**Document section:**
▬▬▬▬▬▬

In conventional agricultural system, one of the major concerns is to reduce the abundance of unwanted plants known as weeds. In most of the cases, removal of weed population in agricultural fields involves the application of chemical herbicides, which has been successful in increasing crop productivity and quality. But concerns regarding the environmental and economic impacts of herbicide applications have promoted interest to seek alternative weed control approaches. An automated machine vision system which can classify crops and weeds from digital images can be a cost-effective alternative to reduce the excessive use of herbicides. Instead of uniform application of herbicides in the field, this real-time system can be deployed to reduce the amount of herbicide use by identifying and spraying only the weeds. This paper deals with the use of support vector machine (SVM) for classification of weeds and crops from digital images. The objective is to find out whether good classification accuracy can be achieved if SVM is used as a classification model in an automated weeding system. A total of fourteen features were investigated to find the best feature combination which provides the highest accuracy ratio. The analysis of the classification results shows over 97% accuracy over 224 sample images.
Keywords: weed control; herbicides; machine vision system; support vector machine; RBF kernel; stepwise feature selection.
I. Introduction
Increasing productivity and upgrading plantation systems are the major concerns for accelerating agricultural development. Weeds are unwanted plants which can survive and reproduce in agricultural fields and hamper the agricultural development by disturbing production and quality by competing with crops for water, light, soil nutrients and space. So, weed control strategies are required to sustain crop productivity. There are several strategies for weed control such as removing weeds manually by human laborers, mechanical cultivation and using agricultural chemicals known as herbicides. Using herbicides is the most common method which has adverse impacts on environment and human health. It also raises some economic concerns. In United States, total cost of herbicides was about $16 billion in 2005 [1]. One of the main cost ineffective and strategic problems in using herbicides system is that, herbicides are applied uniformly within crop field in most of the cases. There can be many portions of field having no or few weeds but herbicides are also applied to those portions. On the other hand, human involvement in applying herbicides is time consuming and costly. If same types of herbicides are applied in a field again and again for the removal of weed population, there is a possibility of emergence of weeds which are tolerant to those types of herbicides. Over 290 biotypes of herbicide tolerant weeds have been found in different places worldwide [2].
In most of the developing countries, economy is primarily supported by agriculture. The performance of this sector has an overwhelming impact on food security, poverty alleviation and economic development. To reduce the population pressure on agricultural sector, crop production and quality must be increased with minimal cost for weed control. Spraying herbicides with a knapsack sprayer is the most commonly used technique in agricultural fields. This technique is considered to be inefficient and time consuming and recommended safety measures are rarely maintained. So, a machine vision system which has the ability to classify crops and weeds and put herbicides where there are weeds can be a novel approach which will enhance the profitability and lessen environmental degradation. In this approach, images will be taken from crop field and weeds will be identified and treated accordingly by an automated real-time system. The main objective of this work is to use support vector machines as a classification model to classify crops and weeds from digital images and to determine whether this model can be used in real-time.SVM was chosen because of significant advantages of SVM such as good generalization performance, the absence of local minima and the sparse representation of solution [3].

▬▬▬▬▬▬

[Data listing]
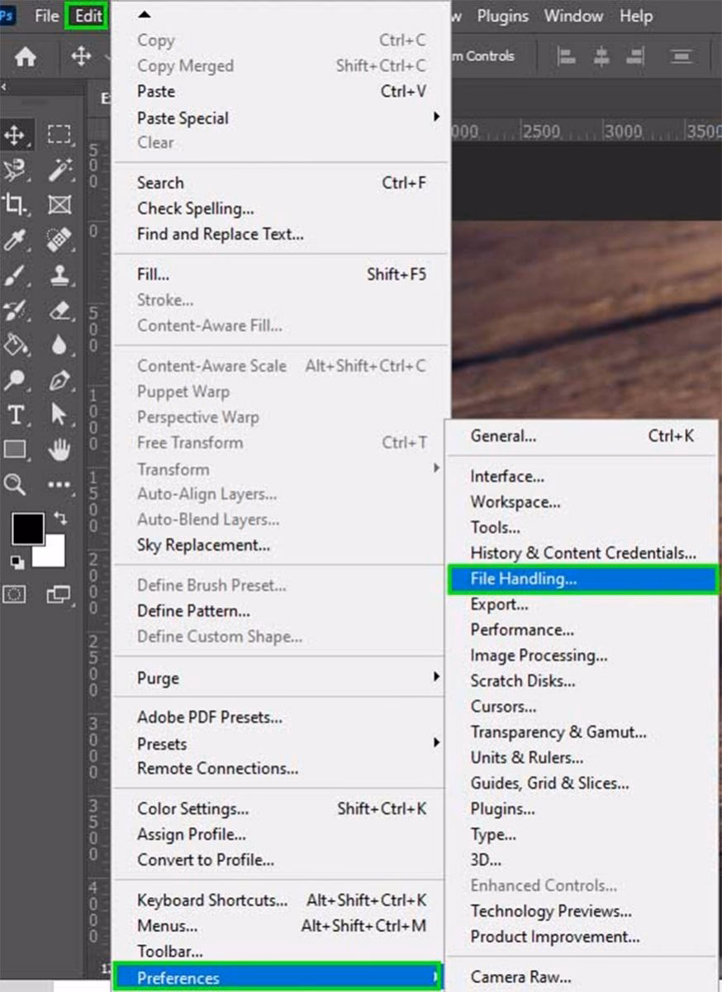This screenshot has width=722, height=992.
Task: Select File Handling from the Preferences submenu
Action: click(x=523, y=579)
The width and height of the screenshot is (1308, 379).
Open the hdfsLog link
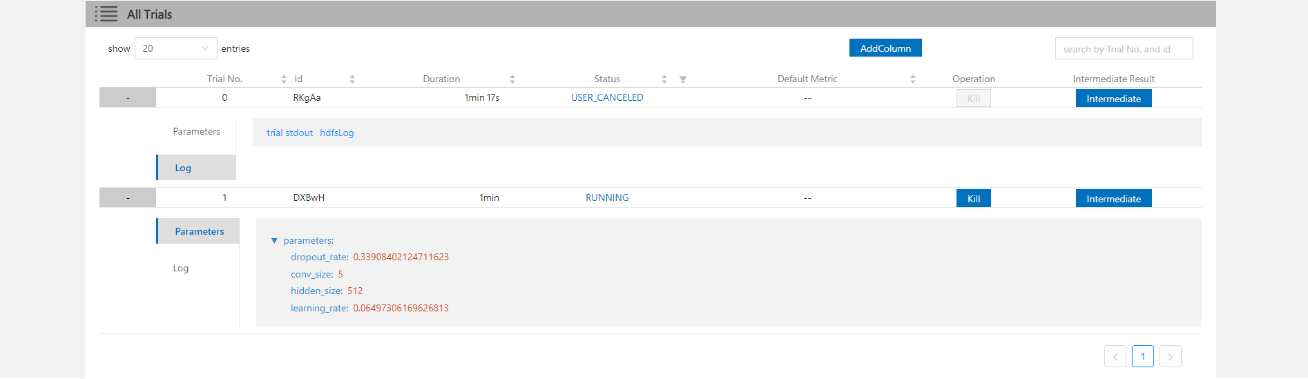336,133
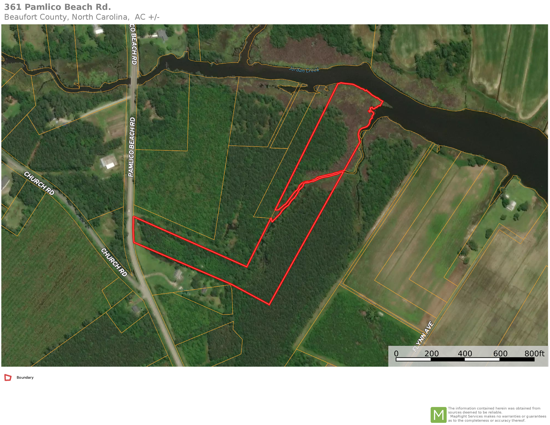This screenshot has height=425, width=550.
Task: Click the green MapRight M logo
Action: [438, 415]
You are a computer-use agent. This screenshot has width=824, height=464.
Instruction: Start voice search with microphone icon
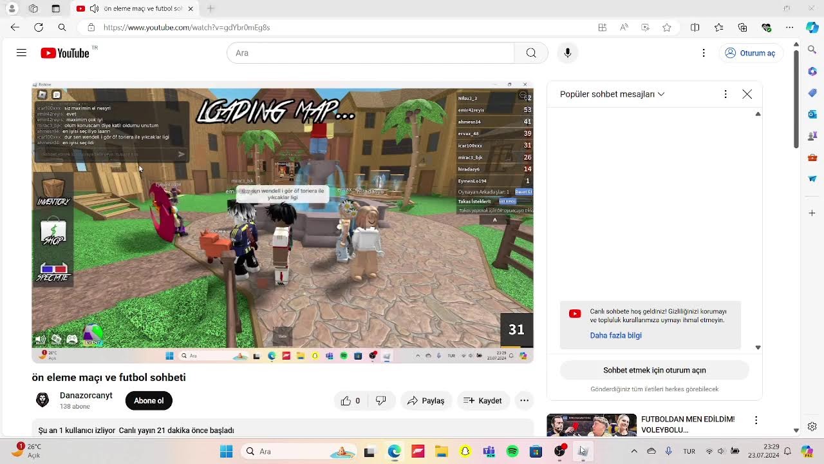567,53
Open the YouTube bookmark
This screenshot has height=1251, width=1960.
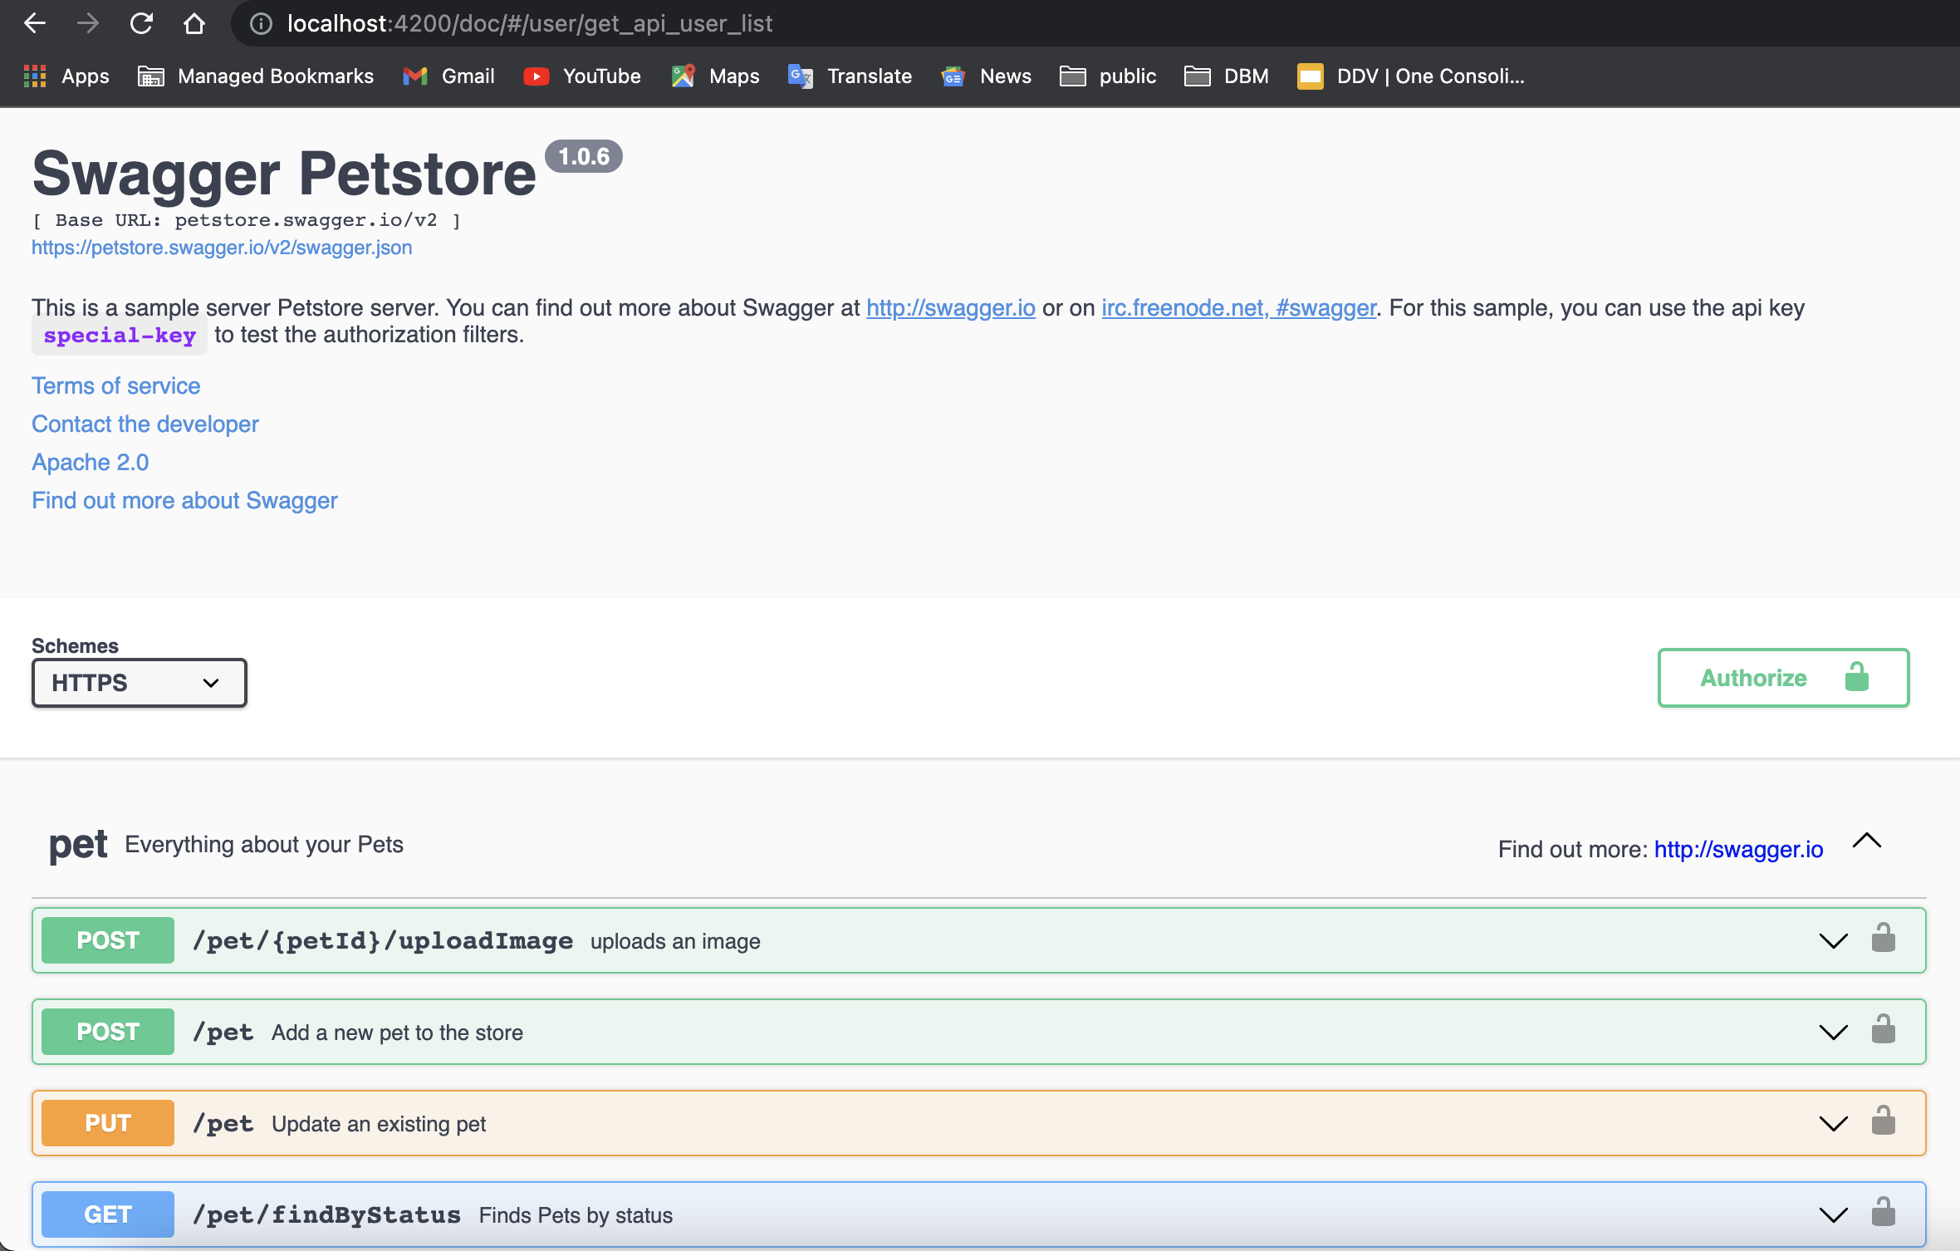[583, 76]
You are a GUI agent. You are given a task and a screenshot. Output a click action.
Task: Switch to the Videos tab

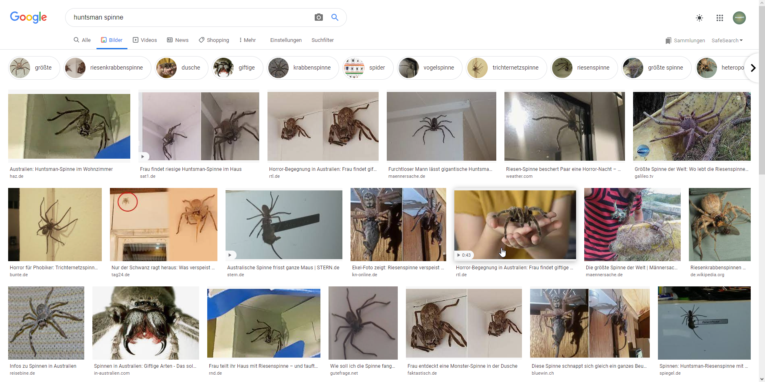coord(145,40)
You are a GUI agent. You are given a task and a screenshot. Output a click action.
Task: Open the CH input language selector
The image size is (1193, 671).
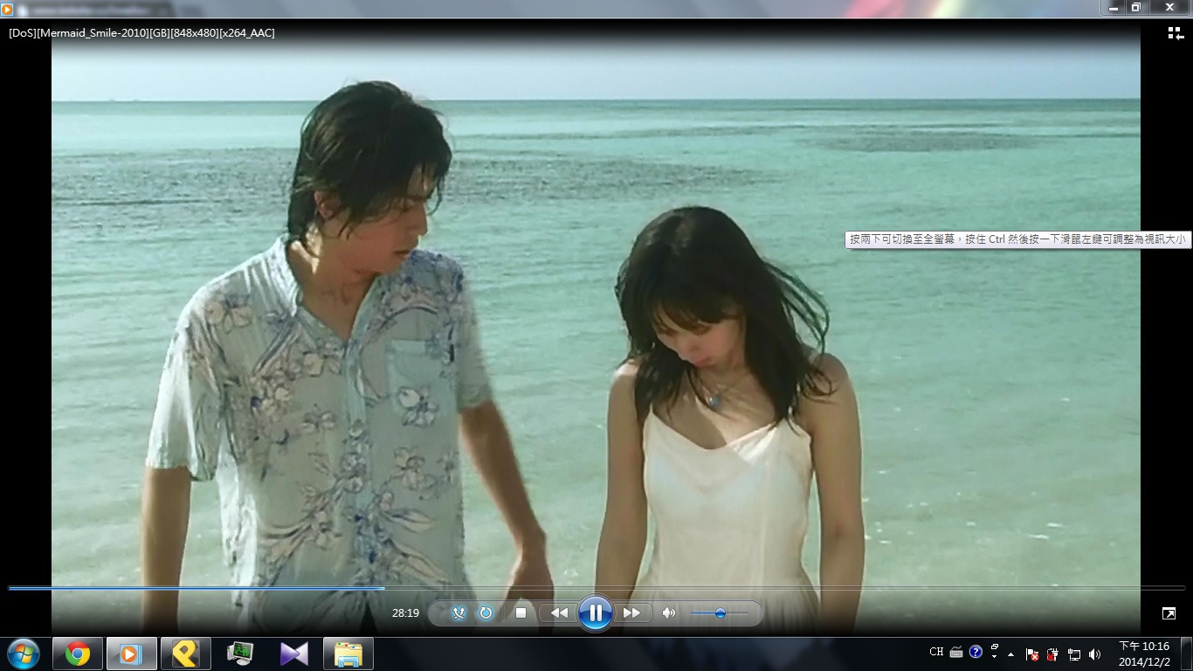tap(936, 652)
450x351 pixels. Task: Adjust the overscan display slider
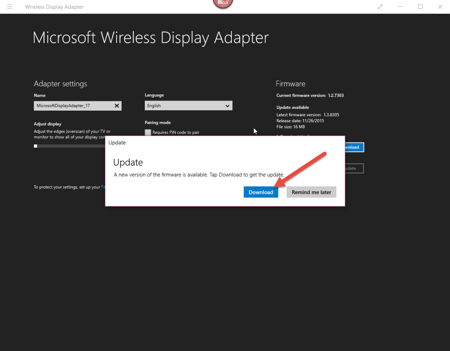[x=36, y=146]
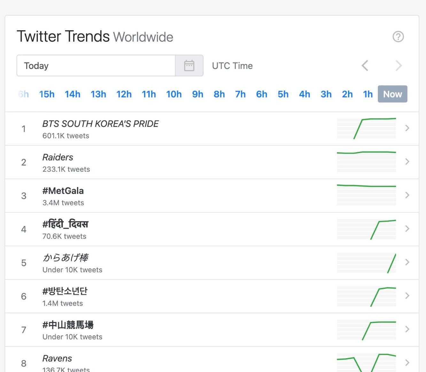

▬▬▬▬▬▬

**The tasks:**
1: According to the paper on classifying crops and weeds, what was the total cost of herbicides in the United States in 2005?
2: Write a continuation of the paper on classifying crops and weeds with support vector machines, starting after its last sentence.

**Results in order:**
1: About $16 billion.

2:
Many researchers have investigated different methodologies for the automation of the weed control process. Shearer and Jones developed a photo sensor based plant detection system in 1991 [4]. A system developed by Hanks (1996) had the ability to detect and spray only the green plants [4]. Islam et al. (2005) classified narrow and broad leaves by measuring Weed Coverage Rate (WCR) and PDA was used as processing device for this system [1]. Ahmad I. et al. (2007) developed an algorithm to distinguish images into narrow and broad class based on Histogram Maxima with threshold for selective herbicide application having accuracy of 95% [4]. Ghazali et al. (2008) achieved above 80% accuracy rate using statistical GLCM and structural approach FFT and SIFT for intelligent real time weed control system in oil palm plantation [5].
II. MATERIALS AND METHODS
2.1 Image Acquisition
The images to be used for this study were taken from a chilli field. Also five weed species were chosen which are common in chilli fields of Bangladesh. TABLE I lists the English and Scientific names of chilli and the selected weed species.
TABLE
SELECTED SPECIES
Class Label
English Name
Scientific Name
1
Chilli
Capsicum frutescens
2
Pigweed
Amaranthus viridis
3
Marsh herb
Enhydra fluctuans
4
Lamb's quarters
Chenopodium album
5
Cogongrass
Imperata cylindrica
6
Burcucumber
Sicyos angulatus
The images were taken with a digital camera equipped with a 4.65 to 18.6 mm lens. The camera was pointed towards the ground directly while taking the images. The lens of the camera was 40 cm above the ground level. An image would cover a 30 cm by 30 cm ground area with these settings. No flash was used while taking the picture and the image scenes were protected against direct sunlight. The image resolution of the camera was set to 1200-768. The images taken were all colour images. 'Fig. 1A-F' shows sample images of chilli and other five weed species.
A B C
D E F
Figure 1: Sample images of different plants; (A) chilli (B) pigweed (C) marsh herb
(D) lamb's quarter (E) cogongrass (F) burcucumber.
2.2 Pre-processing
Segmentation method was used to separate the plants from soil in images. Thresholding technique was used for this purpose. The fact that plants are greener than soil was used to do segmentation. Let 'G' denotes the green colour component of a RGB image. A gray-scale image was obtained from the original image by considering only the 'G' value. A threshold value of 'G' was then calculated. Let 'T' denotes this threshold value. The pixels with 'G' value greater than 'T' were considered as plant pixels and the pixels with 'G' value lower than 'T' were considered as soil pixels. For each image, a binary image was obtained by segmentation, where pixels with value '0' represent soil and pixels with value '1' represent plant.
For removing noise from the images, an opening operation was first applied to the binary images. In opening, an erosion operation is applied after a dilation operation on the image. It has the effect of smoothing the contour of an object, breaking narrow isthmuses and eliminating thin protrusions from an image [6]. Then a closing operation was applied. In closing, a dilation operation is applied after an erosion operation on the image. It has the effect of eliminating small holes and filling gaps in the contour in an image [6]. 'Fig. 2A-C' shows the pre-processing steps of a sample image of pigweed.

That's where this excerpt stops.